Der Trick ist, dass man nicht manisch darauf schielt, dass man sich optimiert und Zack, dann kommt die Liebe. Man muss sich um seiner selbst willen optimieren, man „muss“ das auch nicht, so sollte man es nicht betrachten, man darf das, man kann das. Mit einer Leichtigkeit sollte man an sich selbst herangehen, verspielt, kindlich – und diese Leichtigkeit überträgt sich auf die Partnersuche. Man muss suchen, ohne zu suchen. Das ist der wichtigste Satz dieses Textes.

Der mittelalterliche Mystiker Meister Eckhart empfiehlt für alle Fälle des Lebens die Gelassenheit, und exakt diese ist der fruchtbare Boden, auf dem die Liebe gedeihen kann. Der chinesische Dichter und Denker Tschuang-Tse (365 v. Chr.) hat ein Gedicht mit dem Titel „Die verlorene Perle“ verfasst, dessen Botschaft ist: Suche die Perle nicht! In der Absichtslosigkeit liegt die Perle, dort ist sie zu finden, was für eine weise Aussage, wer sich von ihr leiten lässt, den führt sie früher oder später zum Glück.

Wie sieht eine absichtslose Partnersuche aus? Neugierig sein, entspannt, sich auf Begegnungen einlassen, schnuppern, bereit sein, auf Umwegen durchs Leben zu wandern anstatt zielgerichtet vor sich hin zu preschen, nicht jagen, nicht verkrampft suchen, sondern selbstvergessen sein und sich den Bewegungen und Begegnungen des Lebens hingeben.

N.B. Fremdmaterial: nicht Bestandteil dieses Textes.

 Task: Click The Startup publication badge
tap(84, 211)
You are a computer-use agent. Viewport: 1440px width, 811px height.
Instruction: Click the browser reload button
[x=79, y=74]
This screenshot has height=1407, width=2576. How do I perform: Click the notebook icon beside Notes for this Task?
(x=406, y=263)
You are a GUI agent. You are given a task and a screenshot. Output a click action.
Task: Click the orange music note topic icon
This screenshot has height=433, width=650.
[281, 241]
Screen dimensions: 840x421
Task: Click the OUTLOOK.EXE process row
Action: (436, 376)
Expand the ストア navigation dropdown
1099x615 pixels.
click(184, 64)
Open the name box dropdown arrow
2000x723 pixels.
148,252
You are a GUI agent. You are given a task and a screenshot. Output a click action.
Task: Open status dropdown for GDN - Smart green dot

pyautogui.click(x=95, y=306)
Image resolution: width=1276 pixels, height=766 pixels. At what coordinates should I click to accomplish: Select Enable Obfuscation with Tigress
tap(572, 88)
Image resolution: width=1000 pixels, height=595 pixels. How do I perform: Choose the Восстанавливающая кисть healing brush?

Der Witz: Das klappt sogar, wenn ich versuche, „absichtsvoll“ per Online-Dating eine Beziehung anzubahnen. Auch hier kann ich in einem gewissen Sinne „absichtslos“ agieren. Das bedeutet nicht, zu ignorieren, was man sich wünscht.

Wo die Liebe hinfällt

Wenn man dabei deutlich vor Augen hat, dass es regelmäßig geschieht, dass das Wunsch-Bild vom zukünftigen Partner nicht in Stein gemeißelt ist, dass es interessante Varianten gibt und vielleicht mehrere Menschen, mit denen man glücklich werden kann. Platon in allen Ehren, aber vergessen Sie den Kugelmenschen! Es passiert beruhigend häufig, dass eine Frau oder ein Mann eine sehr konkrete Vorstellung von Partner hat – und später ist der Partner, der auf der Bühne des Lebens erscheint, ganz anders. Diese Liebes-Geschichten sind bekannt und prima Lehrstücke, wie Liebe „geht“. Die Geschichten erzählen etwa von einer Frau, die unbedingt einen Mann wollte, der keine weißen Socken trägt, dann verliebt sie sich in einen (und der macht sie richtig glücklich), der eine enorme Schwäche für weiße Socken hat. Oder: Die Story von dem Mann, der mächtig festgelegt ist auf durchtrainierte Körper, dann verliebt er sich in einen Menschen mit einem entzückenden kleinen Bauch, die oder der Sport hasst (und die Dame oder der Herr macht ihn richtig glücklich).

Man kann das unerklärliche Phänomen, warum so viele Frauen und Männer allein sind, obwohl sie nicht allein sein wollen, nicht abschließend erklären, so viel steht fest. Doch vielleicht ist die Abkehr vom dem Drang oder fast schon Zwang, das Phänomen erklären zu müssen, die Lösung. Einfach leben, ohne zwingend auf etwas aus zu sein – und dabei die Perle der Liebe finden.